Derzeit ist sie nicht zuletzt Sozialpatrioten im Osten und Westen des Kontinents als neoliberale Zumutung suspekt. Dass eine Staatenassoziation, die einmal dem Ost-West-Antagonismus zu verdanken war, inzwischen derart gegensätzlich antizipiert wird, hat Gründe. Und die waren auch für die Brexit-Mehrheit in Großbritannien nicht ohne Belang.
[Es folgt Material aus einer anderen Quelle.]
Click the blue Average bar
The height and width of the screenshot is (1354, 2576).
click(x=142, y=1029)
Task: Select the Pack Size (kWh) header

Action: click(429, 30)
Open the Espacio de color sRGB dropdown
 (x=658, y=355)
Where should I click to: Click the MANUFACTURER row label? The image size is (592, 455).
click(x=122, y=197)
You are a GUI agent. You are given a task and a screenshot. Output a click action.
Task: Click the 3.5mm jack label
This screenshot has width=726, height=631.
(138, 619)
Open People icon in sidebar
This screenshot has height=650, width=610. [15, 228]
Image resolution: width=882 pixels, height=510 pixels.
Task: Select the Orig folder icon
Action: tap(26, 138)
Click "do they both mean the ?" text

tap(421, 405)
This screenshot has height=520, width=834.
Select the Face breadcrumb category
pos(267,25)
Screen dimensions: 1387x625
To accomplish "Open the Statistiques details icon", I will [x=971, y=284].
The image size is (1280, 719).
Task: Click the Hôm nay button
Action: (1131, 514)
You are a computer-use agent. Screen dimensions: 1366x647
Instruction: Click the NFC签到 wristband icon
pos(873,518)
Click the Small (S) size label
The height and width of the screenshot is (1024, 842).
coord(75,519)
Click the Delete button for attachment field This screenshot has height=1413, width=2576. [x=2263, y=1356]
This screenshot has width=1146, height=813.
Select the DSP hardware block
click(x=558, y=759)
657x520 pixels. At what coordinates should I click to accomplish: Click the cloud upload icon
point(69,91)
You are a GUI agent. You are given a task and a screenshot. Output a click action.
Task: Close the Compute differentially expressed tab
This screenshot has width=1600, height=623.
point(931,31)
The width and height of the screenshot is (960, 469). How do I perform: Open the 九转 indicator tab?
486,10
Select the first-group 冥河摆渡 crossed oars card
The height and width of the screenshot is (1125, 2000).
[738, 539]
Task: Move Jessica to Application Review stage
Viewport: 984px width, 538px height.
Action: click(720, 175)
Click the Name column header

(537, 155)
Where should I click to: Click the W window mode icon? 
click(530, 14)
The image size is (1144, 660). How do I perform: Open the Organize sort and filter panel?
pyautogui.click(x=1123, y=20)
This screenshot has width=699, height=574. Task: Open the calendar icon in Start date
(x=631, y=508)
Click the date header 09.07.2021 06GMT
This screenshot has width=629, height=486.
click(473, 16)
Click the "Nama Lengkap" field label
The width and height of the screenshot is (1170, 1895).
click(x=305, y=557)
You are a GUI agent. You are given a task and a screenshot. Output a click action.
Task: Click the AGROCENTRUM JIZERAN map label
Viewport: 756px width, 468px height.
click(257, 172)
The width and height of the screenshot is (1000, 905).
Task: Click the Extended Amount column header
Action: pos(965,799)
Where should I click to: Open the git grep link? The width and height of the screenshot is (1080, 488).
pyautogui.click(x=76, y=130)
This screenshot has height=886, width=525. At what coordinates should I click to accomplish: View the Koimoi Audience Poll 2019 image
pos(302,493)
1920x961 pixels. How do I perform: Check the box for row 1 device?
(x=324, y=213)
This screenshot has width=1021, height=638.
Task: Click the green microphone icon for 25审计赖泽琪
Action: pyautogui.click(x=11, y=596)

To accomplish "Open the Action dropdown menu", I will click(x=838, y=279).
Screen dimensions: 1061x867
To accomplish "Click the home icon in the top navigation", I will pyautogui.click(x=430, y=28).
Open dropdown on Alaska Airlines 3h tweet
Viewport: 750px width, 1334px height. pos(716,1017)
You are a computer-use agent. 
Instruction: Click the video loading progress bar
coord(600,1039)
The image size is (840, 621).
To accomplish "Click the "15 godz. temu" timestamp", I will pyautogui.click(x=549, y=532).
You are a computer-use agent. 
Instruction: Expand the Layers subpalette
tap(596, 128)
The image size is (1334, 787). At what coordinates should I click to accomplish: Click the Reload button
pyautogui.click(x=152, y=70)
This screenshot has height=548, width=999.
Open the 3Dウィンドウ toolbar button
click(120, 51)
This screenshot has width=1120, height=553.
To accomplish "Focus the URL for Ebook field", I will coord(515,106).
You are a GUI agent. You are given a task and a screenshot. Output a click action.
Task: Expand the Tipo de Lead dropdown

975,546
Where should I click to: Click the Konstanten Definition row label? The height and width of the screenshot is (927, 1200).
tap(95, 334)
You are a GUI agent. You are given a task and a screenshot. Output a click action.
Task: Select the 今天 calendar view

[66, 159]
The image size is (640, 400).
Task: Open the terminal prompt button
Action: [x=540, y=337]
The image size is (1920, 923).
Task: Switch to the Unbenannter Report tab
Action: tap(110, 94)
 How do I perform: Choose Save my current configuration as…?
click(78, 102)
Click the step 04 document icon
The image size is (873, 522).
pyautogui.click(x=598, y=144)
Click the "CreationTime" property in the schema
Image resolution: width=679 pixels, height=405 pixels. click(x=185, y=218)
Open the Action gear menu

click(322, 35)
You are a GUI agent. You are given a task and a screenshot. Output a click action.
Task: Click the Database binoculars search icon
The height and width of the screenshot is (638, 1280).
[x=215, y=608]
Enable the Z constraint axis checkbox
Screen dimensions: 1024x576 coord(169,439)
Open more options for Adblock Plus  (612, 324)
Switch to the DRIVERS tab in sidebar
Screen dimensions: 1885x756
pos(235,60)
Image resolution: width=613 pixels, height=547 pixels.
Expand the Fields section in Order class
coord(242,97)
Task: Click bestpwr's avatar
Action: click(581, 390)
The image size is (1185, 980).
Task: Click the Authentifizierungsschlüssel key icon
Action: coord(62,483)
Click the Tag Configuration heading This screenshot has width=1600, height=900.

Die EU bleibt überzeugende Antworten auf Phänomene schuldig, die in allen Mitgliedsstaaten als existenzielle Herausforderung wahrgenommen werden – die Folgen der Globalisierung und die „Flüchtlingskrise“ etwa, den unzureichenden Schutz gegen die nächste Finanzkrise, eine fortschreitende soziale Zerklüftung der Gesellschaften in Europa, die immer mehr Bürger als eine Lebenswelt voller Zumutungen bewältigen müssen. Auch eine Folge davon, dass die technokratischen Eliten in Brüssel sozialpsychologische Folgen getroffener Entscheidung übersehen, unterschätzen oder missachten. Was bedeutet es für Millionen Europäer, wenn die seit 2015 geltende Nullzinspolitik der EZB die private Altersvorsorge mindestens einer Generation zerstört?
Take back control
Vor dem britischen Brexit-Referendum am 23. Juni 2016 lautete eine Parole der EU-Gegner: Wir wollen nicht, dass unsere Gesetze weiter in Brüssel beschlossen werden – „take back control“. Zwar hat sich das angesichts der absehbaren Ausstiegsszenarien als illusionär erwiesen, doch reflektierte dieser Slogan, dass auf politische Selbstbestimmung mehr Wert gelegt wird als auf die Vorteile von Binnenmarkt und Zollunion. Auch aus diesem Impuls heraus haben Mitte 2016 in Großbritannien gut 52 Prozent für eine Abkehr von der EU votiert. Wie dazu seit langem vorliegende Analysen beschreiben, sagten vornehmlich die wirtschaftlich weniger Erfolgreichen, die nicht genügend Ausgebildeten, die sozial konservativ Eingestellten, die ländliche Community: „Nein, es reicht.“
Wie würden sie sich entscheiden, sollte es ein zweites Plebiszit geben? Ein solches Votum wird derzeit viel zu sehr als Politikum gedeutet, während die damit heraufbeschworenen rechtlichen Fragen und nötigen gesetzgeberischen Akte fast völlig ignoriert werden. Wenn man dies als Hürden begreift, dann sind diese sehr hoch.